Nicole Mari le Mardi 15 Octobre 2013 à 20:46

Au deuxième jour du procès d'assises du drame étudiant qui, le 5 février 2010 à 2h30 du matin à Corte, se solde par la mort d'Antoine Casanova, l'audition des témoins directs n'a pas plus permis que l'enquête de trancher les rôles et les actes de chacun. La responsabilité, individuelle ou collective, est au cœur des débats. L'audience a été marquée par les témoignages bouleversants des parents et de la sœur de la victime qui refusent tout pardon et toutes circonstances atténuantes.
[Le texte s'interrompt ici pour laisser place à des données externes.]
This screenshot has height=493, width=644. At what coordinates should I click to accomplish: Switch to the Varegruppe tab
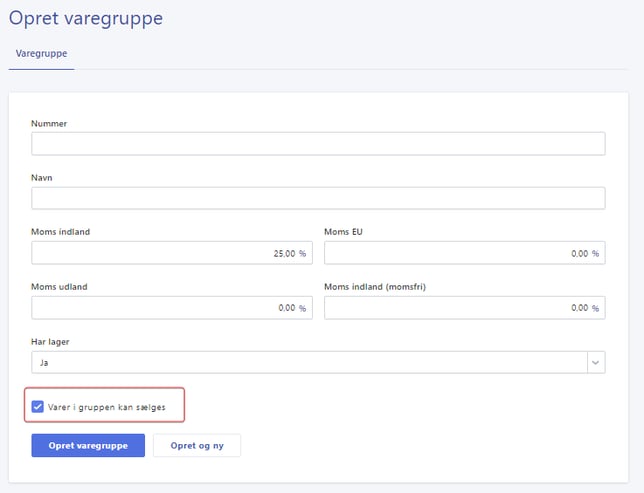tap(42, 54)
Assises de Haute-Corse : L'impossible pardon
Ghjambattista Villanova peut-il assumer, seul, la responsabilité de la mort d’Antoine Casanova ? Cette question, à laquelle les jurés de la Cour d’Assises de Bastia devront répondre, est le fil rouge de cette deuxième journée d'audience. Elle déclenche, dès l’ouverture, un violent incident entre les avocats des deux groupes de jeunes qui se sont affrontés à Corte, dans la nuit du 5 février 2010. L'enjeu pour la défense du groupe Villanova est de démontrer que la violence n'était pas du seul côté des armes, mais largement partagée par tous les protagonistes. Ses tentatives pour faire avouer à Julien Melgrani, ami de la victime, que son propre groupe était turbulent, provoquent une brutale réaction de Me Mariaggi. Le ton s'envenime, le président Herald menace les parties de suspendre la séance, si celles-ci ne se calment pas.
 
Une mêlée générale 
L'audition des témoins directs du drame ne permet pas de trancher le rôle et la responsabilité de chacun dans la dispute et la rixe. Tous les témoins décrivent une bagarre « très forte », de « gros bruits de coups de poing », une « masse » indistincte dans une obscurité qui ne permet pas de distinguer grand chose. Il en résulte une impression de mêlée et de confusion générales. Un témoin explique : « Je n'avais jamais vu une telle violence. Nous sommes partis des Scontri parce qu'il y avait trop de tirs dehors, plus que d'habitude. C'était une ambiance différente de celle des autres soirs ». Elle décrit la confusion de la scène du crime, le choc et le chaos.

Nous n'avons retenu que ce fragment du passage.